# EXERCISE OBJECTIVE
Switch every "screenshot" in these lines to "page" and keep the rest as it is. Leave the pictures out of your answer.

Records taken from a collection

★ ★ ★ ★

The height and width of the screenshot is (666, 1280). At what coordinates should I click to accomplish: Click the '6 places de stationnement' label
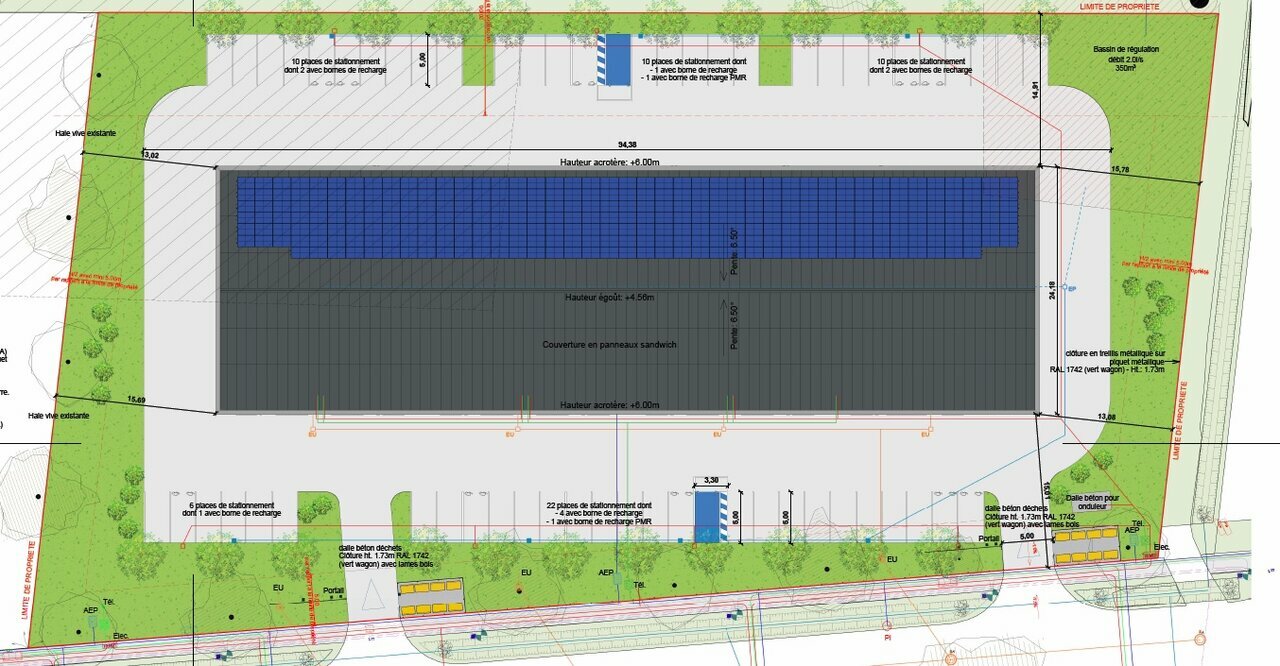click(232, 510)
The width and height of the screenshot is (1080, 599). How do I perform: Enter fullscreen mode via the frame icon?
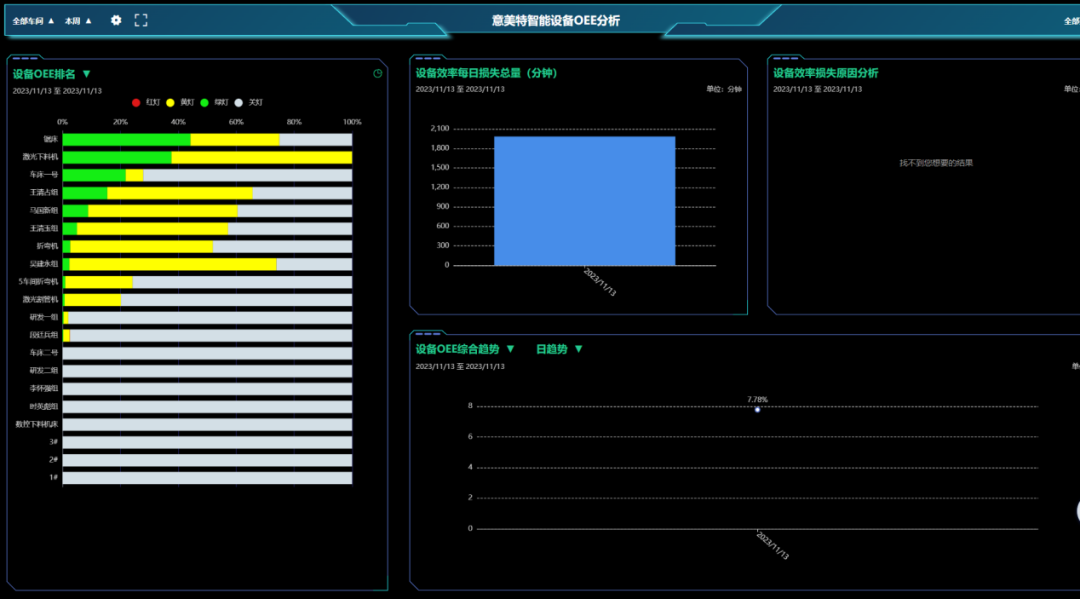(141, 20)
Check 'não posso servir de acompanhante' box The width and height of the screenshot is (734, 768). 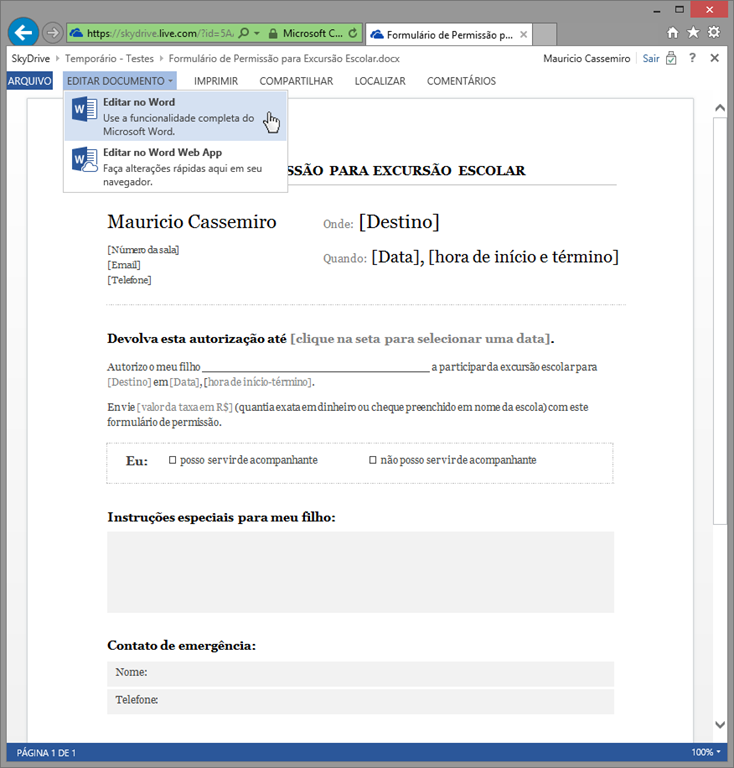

★ ★ ★ ★

# FINISHED ANSWER
The height and width of the page is (666, 1280). At what coordinates should I click to accomplish: Click the '6 places de stationnement' label
click(232, 510)
The width and height of the page is (1080, 599). How do I perform: Enter fullscreen mode via the frame icon?
(141, 20)
Check 'não posso servir de acompanhante' box The width and height of the page is (734, 768). 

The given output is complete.